IMO, it was a mistake for Unicode to provide multiple ways to represent 100% identical-looking characters. After all, ASCII doesn't have separate "c"s for "hard c" and "soft c".


The problem in the linked article barely scratches the surface of the issue. You _cannot_ compare Unicode strings for equality (or sort them) without locale information. A simple example: to a Swedish or Finnish speaker, o and ö completely different letters, as distinct as a is from b, and ö sorts at the very end at the alphabet. A user that searches for ö will definitely not expect words with o to appear. However, to an American, a user that searches for "cooperation" when your text data happens to include writings by people who write like in The New Yorker, would probably to expect to find "coöperation".

This rabbit hole goes very, very deep. In Dutch, the digraph IJ is a single letter. In Swedish, V and W are considered the same letter for most purposes (watch out, people who are using the MySQL default utf8_swedish_ci collation). The Turkish dotless i (ı) in its lowercase form uppercases to a normal I, which then does _not_ lowercase back to a dotless i if you're just lowercasing naively without locale info. In Danish, the digraph aa is an alternate way of writing å (which sorts near the end of the alphabet). Hungarian has a whole bunch of bizarre di- and trigraphs IIRC. Try looking up the standard Unicode algorithm for doing case insensitive equality comparison by the way; it's one heck of a thing.

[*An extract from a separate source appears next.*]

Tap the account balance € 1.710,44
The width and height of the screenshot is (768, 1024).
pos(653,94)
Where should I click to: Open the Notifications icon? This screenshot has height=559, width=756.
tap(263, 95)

People somehow think that issues like these are only an issue with Han unification or something, but it's all over European languages as well. Comparing strings for equality is a deeply political issue.


> Hungarian has a whole bunch of bizarre di- and trigraphs IIRC

Actually, there is just only one trihraph. "dzs" almost exclusively used for representing "j" from English and other alphabets, for example "Jennifer" is "Dzsennifer" in Hungarian or "jam" is "dzsem" in the same way.

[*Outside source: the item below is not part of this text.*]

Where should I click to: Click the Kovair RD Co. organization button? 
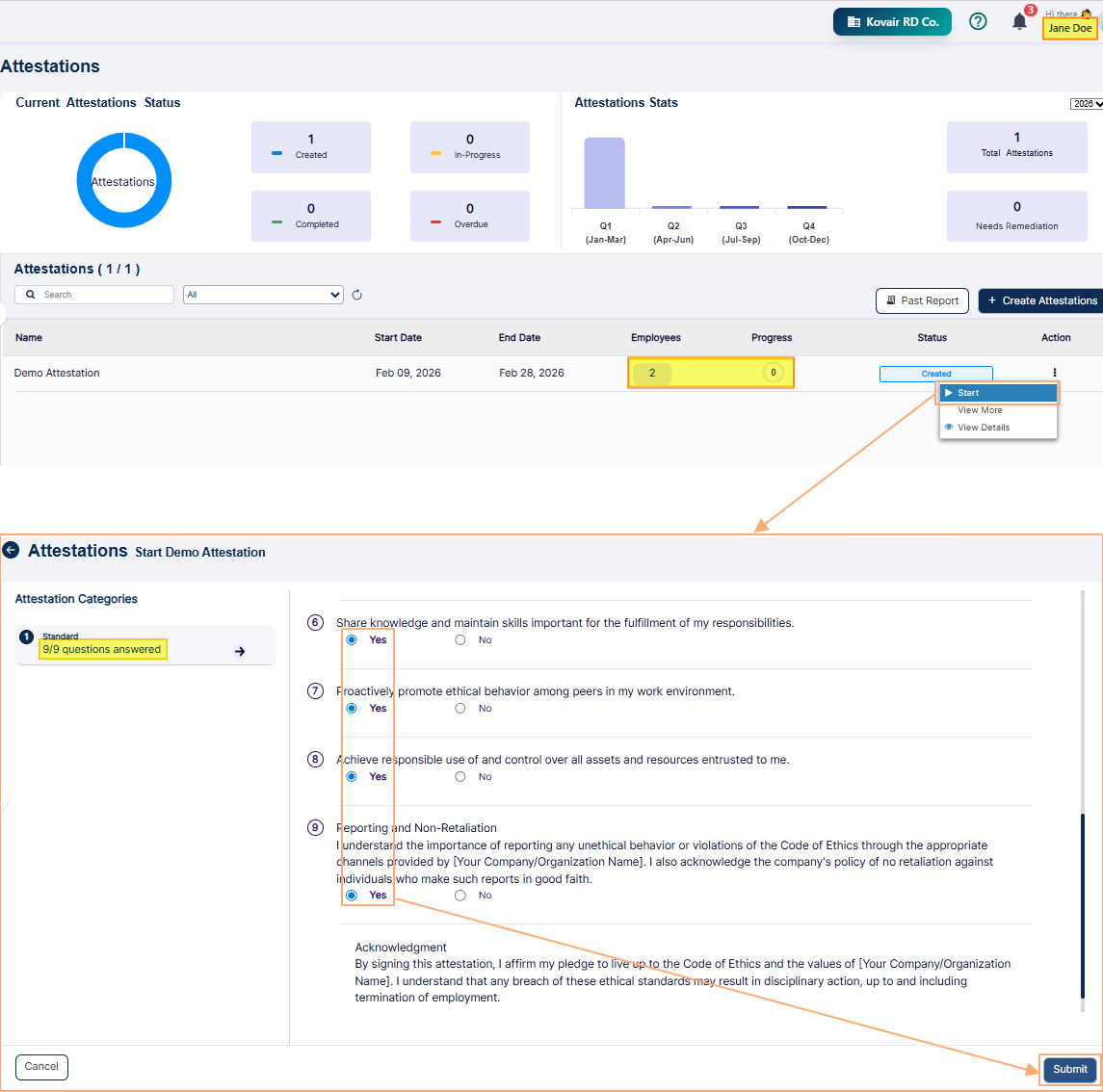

Trigraph and digraphs actually make sense, at least as a native as these really mark similar sounds what you would think you will get by combining the given graphs. These letters doesn't cause too much issues in search in my opinion, but hyphenation is a form of art (see "magyar.ldf" for LaTeX as an example).

To complicate the situation even further we have a/á, e/é, i/í and o/ó/ü/ő and u/ú/ü/ű letters, all of those considered to be separate ones and you can easily type them in a Hungarian desktop keyboard. On the other hand, mobile virtual keyboards usually show a QWERTY/QWERTZ layout where you can only find "long vowels" by long pressing their "short" counterparts, so when you are targeting mobile users you maybe want to differentiate between "o" and "ö", but not between "o" and "ó" nor between "ö" and "ő".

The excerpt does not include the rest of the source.